I believe this is the first mention of them acting weird, so... that's an additional complication to look forward to.
But Tar Valon had apparently sent other Aes Sedai to support the other false Dragon at Falme. Nothing else fit the facts.
Props to Niall here for coming to a somewhat correct conclusion from a variety of incorrect data.
Carridin was tall, well into his middle years, with a touch of gray in his hair, yet fit and hard. His dark, deep-set eyes had a knowing look about them, as always. And he did not blink under the silent study of the Lord Captain Commander. Few men had consciences so clear or nerves so steady.
It's pretty easy to have a clear conscience when you don't have any conscience at all. Shame Niall's not a good enough judge of character to see that.
To serve the Light. Not to serve the Children of the Light. All the Children served the Light, but Pedron Niall often wondered if the Questioners really considered themselves part of the Children at all.
Maybe instead of setting up plans to conquer the continent you could have dealt with the Questioners, Niall? No? Just gonna let that shit heap fester in the sun? Great choice. Absolutely no knives in the back are coming your way... His eyes really aren't seeing anything in this chapter.
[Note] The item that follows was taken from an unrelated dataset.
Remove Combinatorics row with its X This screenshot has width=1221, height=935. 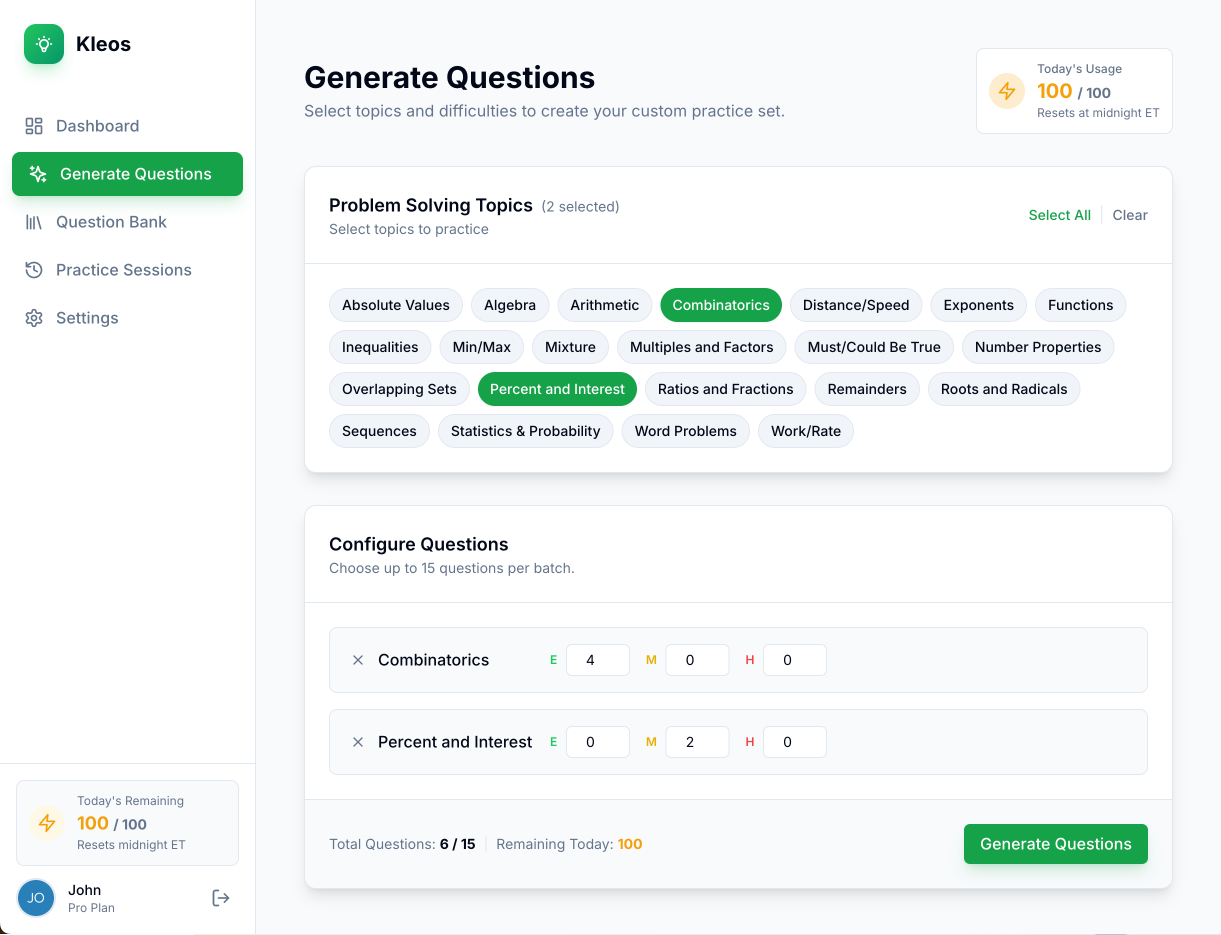click(x=358, y=660)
The Shadow’s plots are murky, and often seem mad to those who walk in the Light.
Sad thing is, Carridan is probably perfectly accurate in this particular sentence. The Dark spends a lot of its time acting in ways to maximize the paranoia of the common folk, to keep the Light too divided to properly purge it before the end of the Age.
Few ships have tried to cross the Aryth Ocean, and most never returned. Those that did, turned back before they ran out of food and water. Even the Sea Folk will not cross the Aryth, and they sail wherever there is trade, even to the lands beyond the Aiel Waste. My Lord Captain Commander, if there are any lands across the ocean, they are too far to reach, the ocean too wide. To carry an army across it would be as impossible as flying.
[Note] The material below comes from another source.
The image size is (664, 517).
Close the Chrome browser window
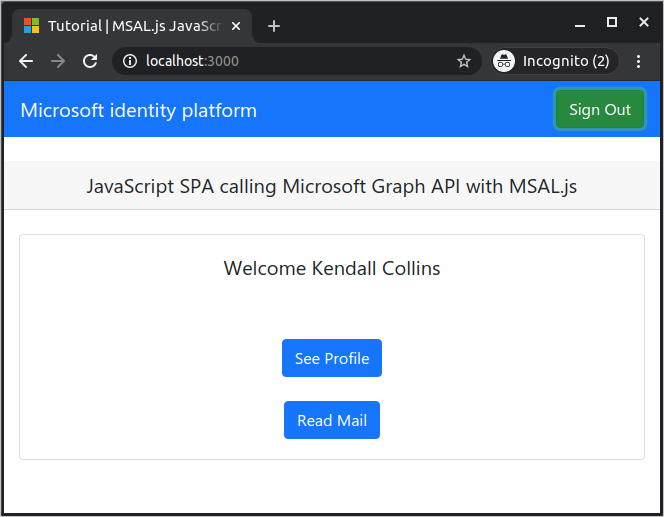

1. The Seanchan also do fly, naturally.
2. As Niall points out, this isn't a proof, it's only a (logical) guess.
3. The Sea Folk actually have made it across a few times, though they refer to the far end as the Isles of the Dead or something similar. Carridin probably isn't pointing this out either because he doesn't know or if he does because he doesn't want to make reaching the Seanchan continent seem plausible.
“Most people think Trollocs are only travelers’ tales and lies, and most of the rest think they were all killed in the Trolloc Wars. What other name would they put to a Trolloc but monster?”
This... also isn't proof. Shame the Whitecloaks don't like logic as much as the White Aes Sedai do.
“Even a false Dragon,” Niall said dryly, “is not enough to make them forget four hundred years of squabbling over possession of Almoth Plain. As if either of them ever had the strength to hold it.”
Even the real Dragon only manages to unite them through his second-order unification, as they lie across the Seanchan/West divide otherwise.
“At first they were only rumors, my Lord Captain Commander. Rumors so wild, no one could believe. By the time I learned the truth, Bornhald had joined battle. He was dead, and the Darkfriends scattered. Besides, my task was to bring the Light to Almoth Plain. I could not disobey my orders to chase after rumors.”
Bro doesn't even have a good excuse. If Niall wasn't busy scheming for his own agenda, he could have ended Carridan here and now and saved everyone a lot of trouble.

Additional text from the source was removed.